Figure 4: Results of a virtual screen that used Epinets + EMAX to make the final compound
To further demonstrate the prospective utility of this method, we chose one of our most challenging targets that had just entered hit-to-lead and needed a major boost in potency. Epinets + EMAX was used to select a batch of 76 compounds for a parallel-synthesis approach, and 80% of the selected molecules provided the desired improvement in potency. If you are interested in learning more details about how to enhance selections with Epinets + EMAX, read our latest manuscript or check out our GitHub, where we introduce a framework to improve the quality of an Epinet’s joint predictions by pretraining on synthetic data.

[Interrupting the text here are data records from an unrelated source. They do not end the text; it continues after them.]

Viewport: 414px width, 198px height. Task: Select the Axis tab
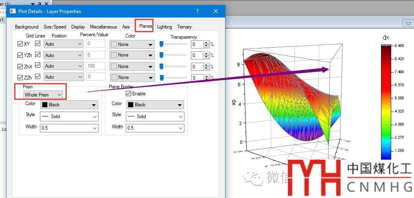pos(126,27)
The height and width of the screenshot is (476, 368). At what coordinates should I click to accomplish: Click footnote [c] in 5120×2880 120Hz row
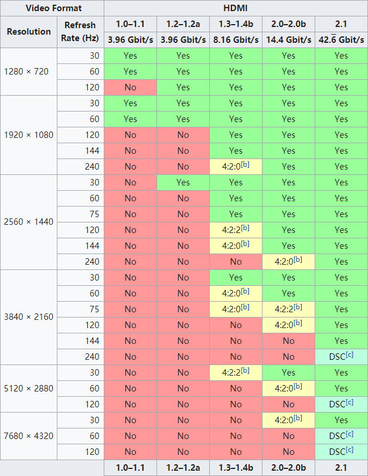tap(349, 402)
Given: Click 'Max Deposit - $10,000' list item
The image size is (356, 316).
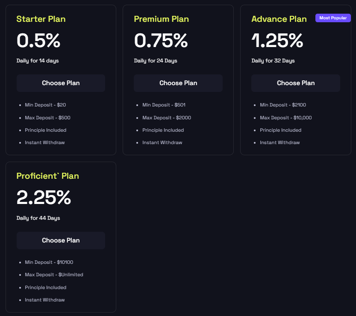Looking at the screenshot, I should tap(285, 118).
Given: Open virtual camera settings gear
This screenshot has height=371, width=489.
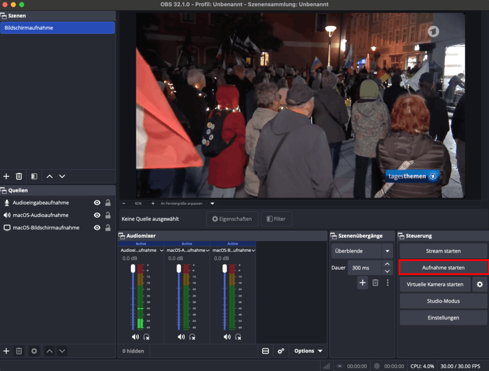Looking at the screenshot, I should tap(480, 284).

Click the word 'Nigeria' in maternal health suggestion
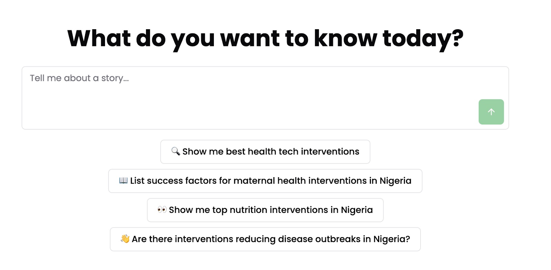click(x=395, y=181)
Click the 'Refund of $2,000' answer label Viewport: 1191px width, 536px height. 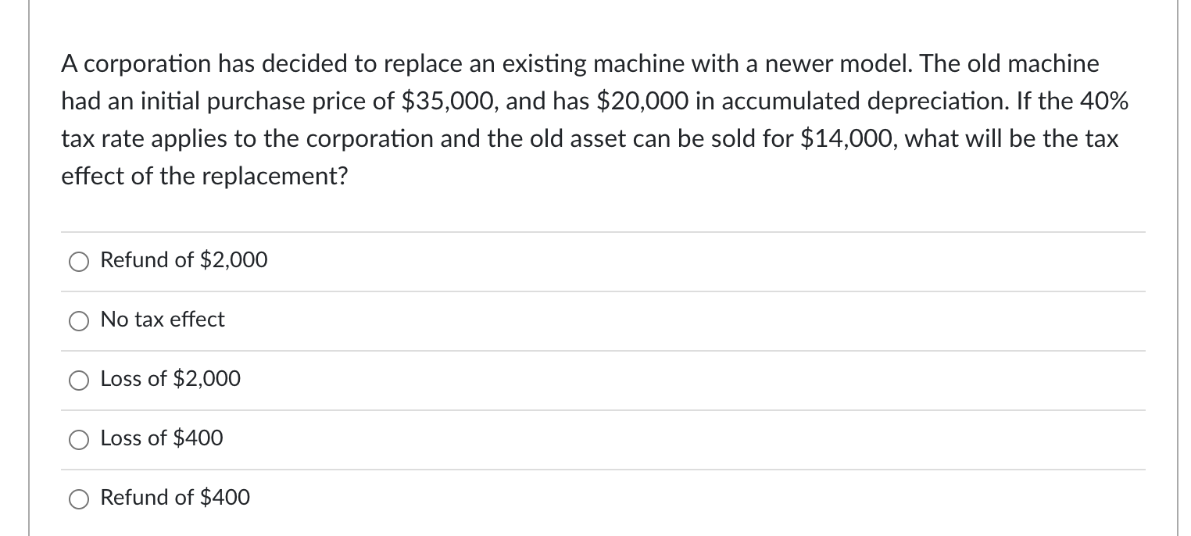183,259
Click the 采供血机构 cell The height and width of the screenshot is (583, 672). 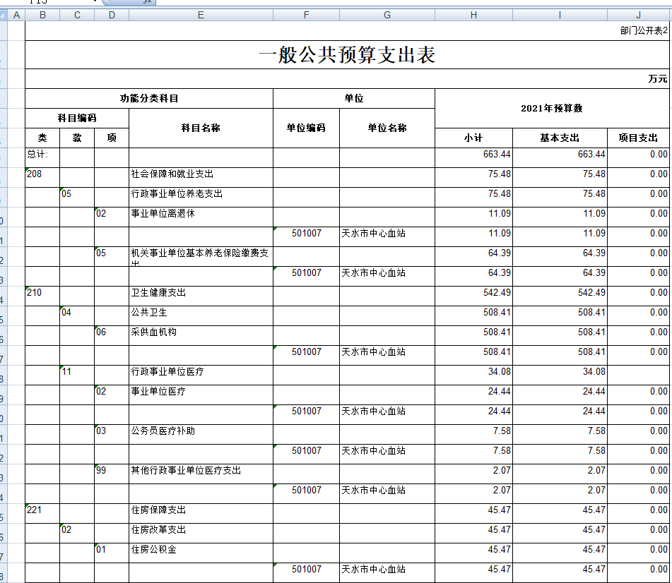[201, 332]
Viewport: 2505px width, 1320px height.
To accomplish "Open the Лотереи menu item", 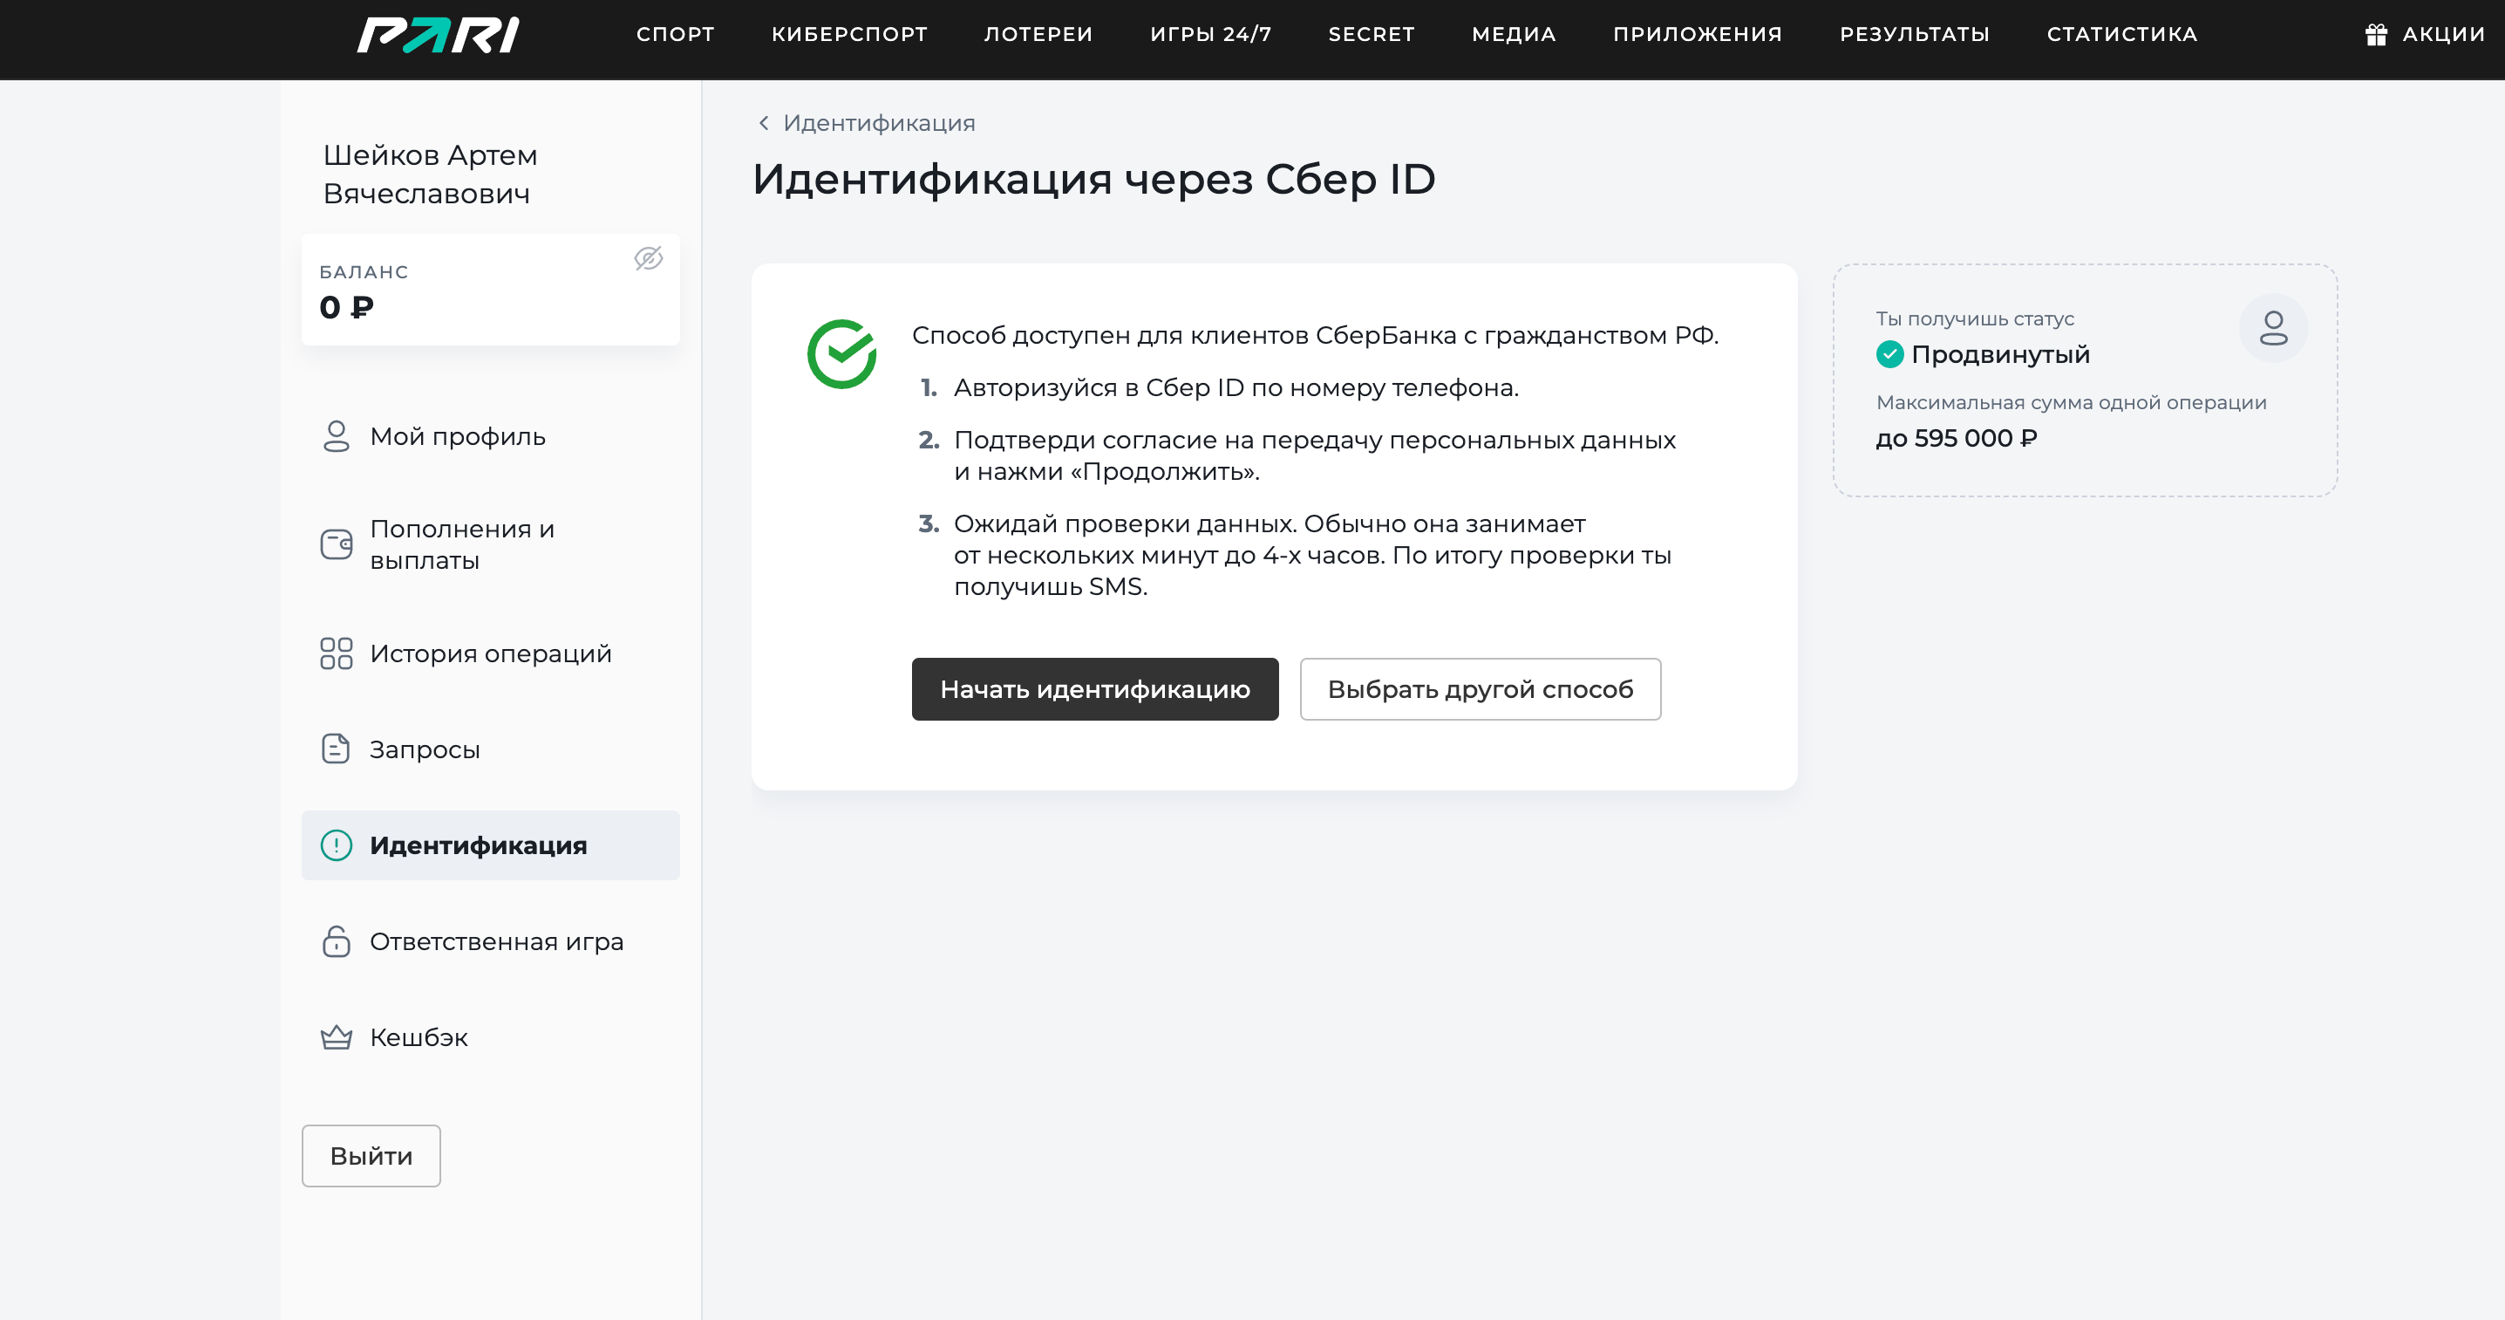I will (1038, 35).
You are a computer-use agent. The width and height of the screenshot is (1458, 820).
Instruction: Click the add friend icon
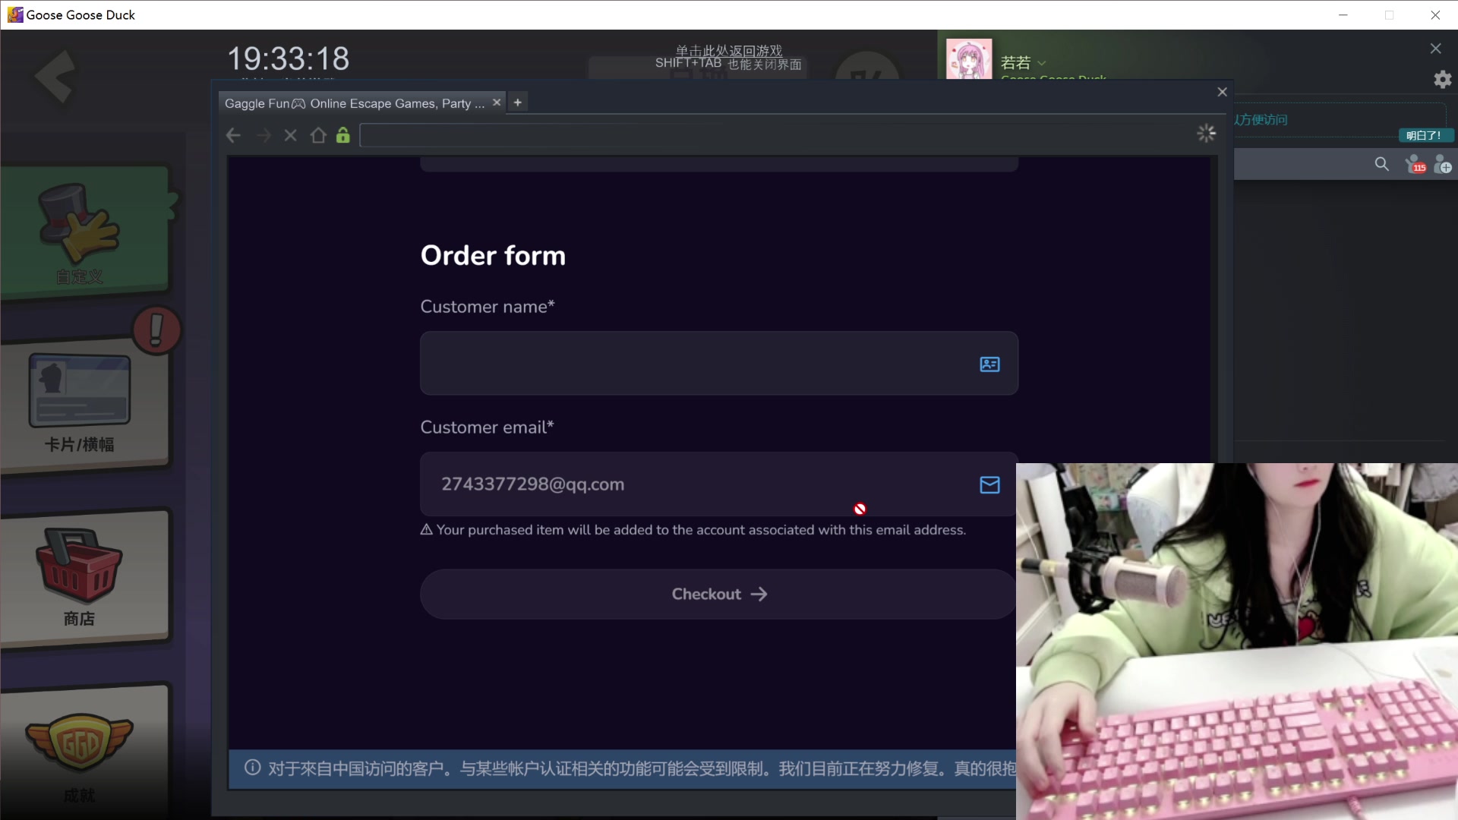1442,164
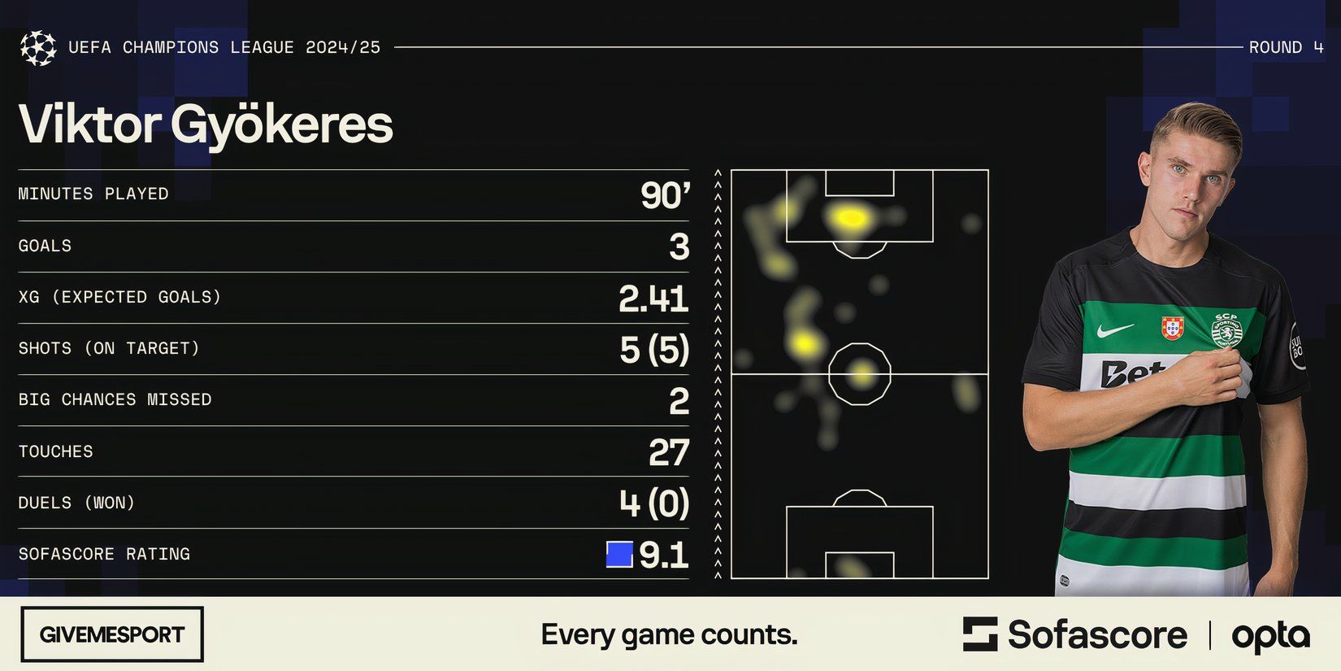The image size is (1341, 671).
Task: Click the xG value 2.41
Action: point(653,298)
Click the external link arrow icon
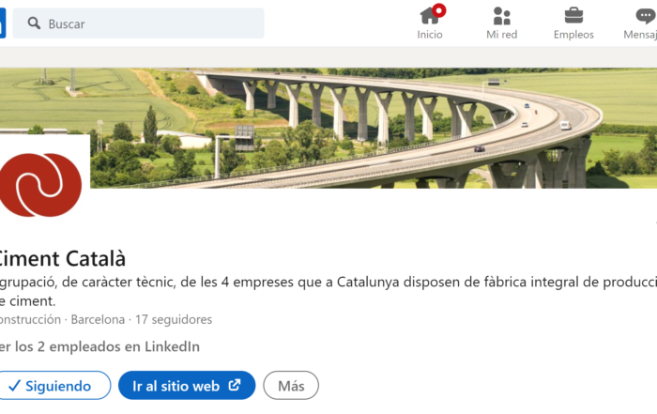This screenshot has height=414, width=657. 235,385
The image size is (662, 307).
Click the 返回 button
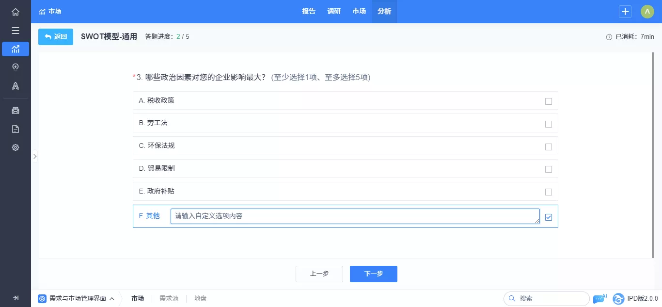(56, 37)
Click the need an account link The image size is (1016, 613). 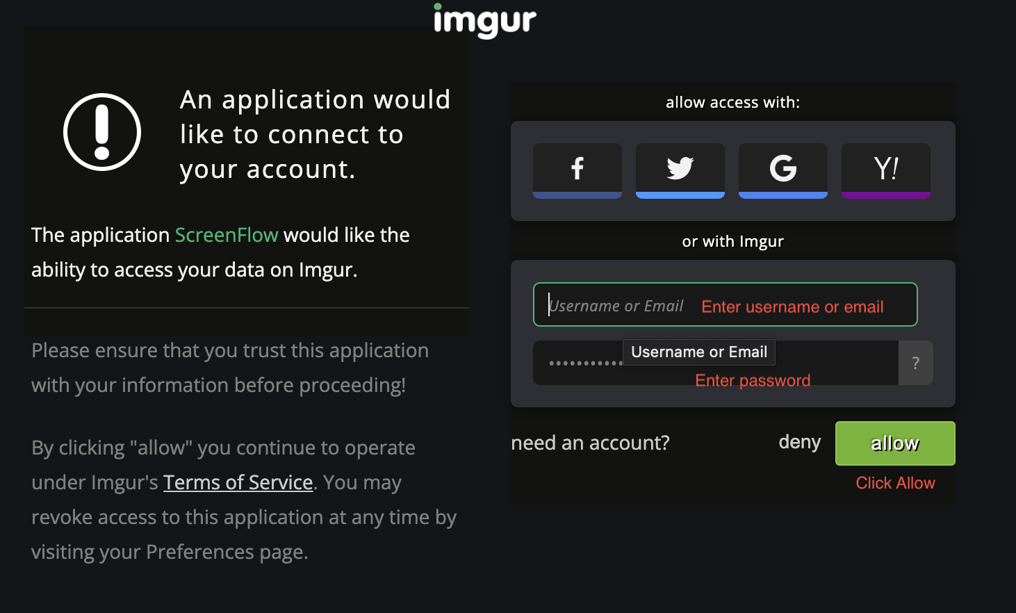coord(590,443)
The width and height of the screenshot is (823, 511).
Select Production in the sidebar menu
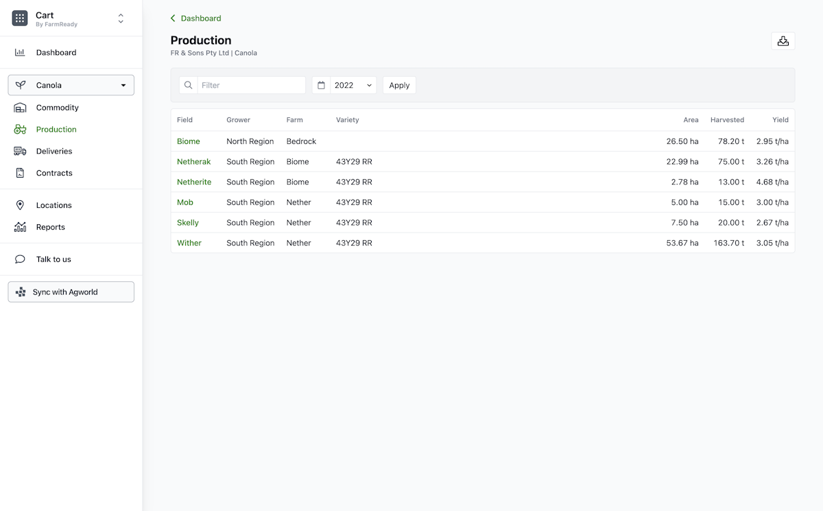56,129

Making optimal decisions per DMTA cycle is a very challenging goal, and this work puts us one step closer to consistently choosing the right molecules for the right reasons at the right time. While we are encouraged by the performance of Epinets + EMAX in both retrospective benchmarking and early prospective use, optimal selections for potency solves for just one of many relevant property objectives. The next step is to incorporate additional important properties such as ADME, synthesis/assay cost, and synthesis/assay time, and then extend these selections beyond single-cycle optimizations to multi-cycle. With these additional capabilities, we can make even better decisions that reduce preclinical cycle time and cost, enabling more efficient discovery and increasing the likelihood of clinical success.